• [TASK TO CARRY OUT]: Repeat the entries verbatim from the line containing "You are a computer-use" through the line containing "tap(881, 365)", with both of those lines included.

* START DATASET RECORDS *

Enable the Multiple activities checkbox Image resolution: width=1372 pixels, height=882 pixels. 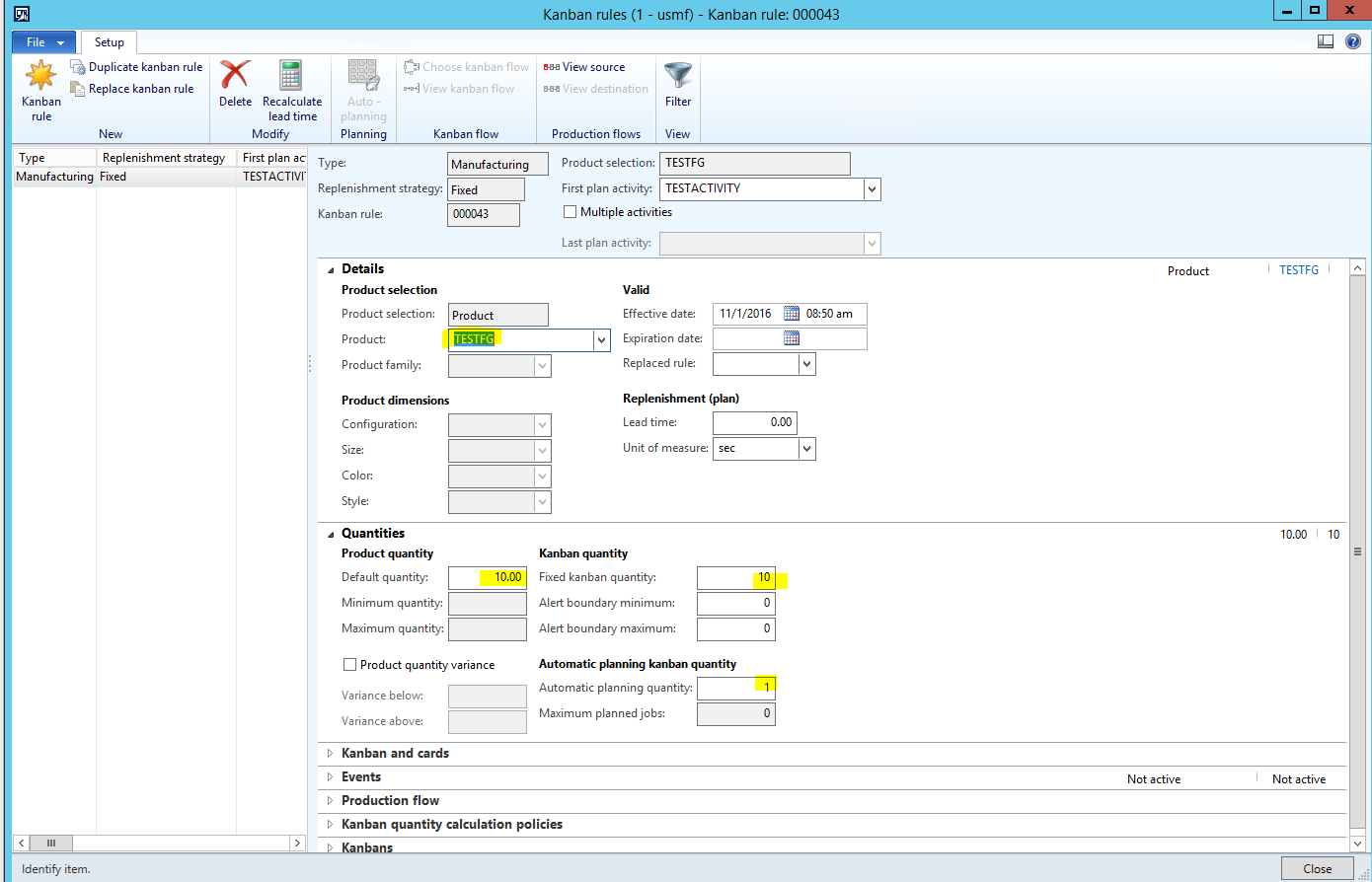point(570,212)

* END DATASET RECORDS *
* START DATASET RECORDS *

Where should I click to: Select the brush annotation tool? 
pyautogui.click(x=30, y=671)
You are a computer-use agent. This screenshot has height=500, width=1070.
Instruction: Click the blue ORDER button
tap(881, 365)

* END DATASET RECORDS *

• [CORRECT OUTPUT]:
You are a computer-use agent. This screenshot has height=500, width=1070.
Instruction: Click the blue ORDER button
tap(881, 365)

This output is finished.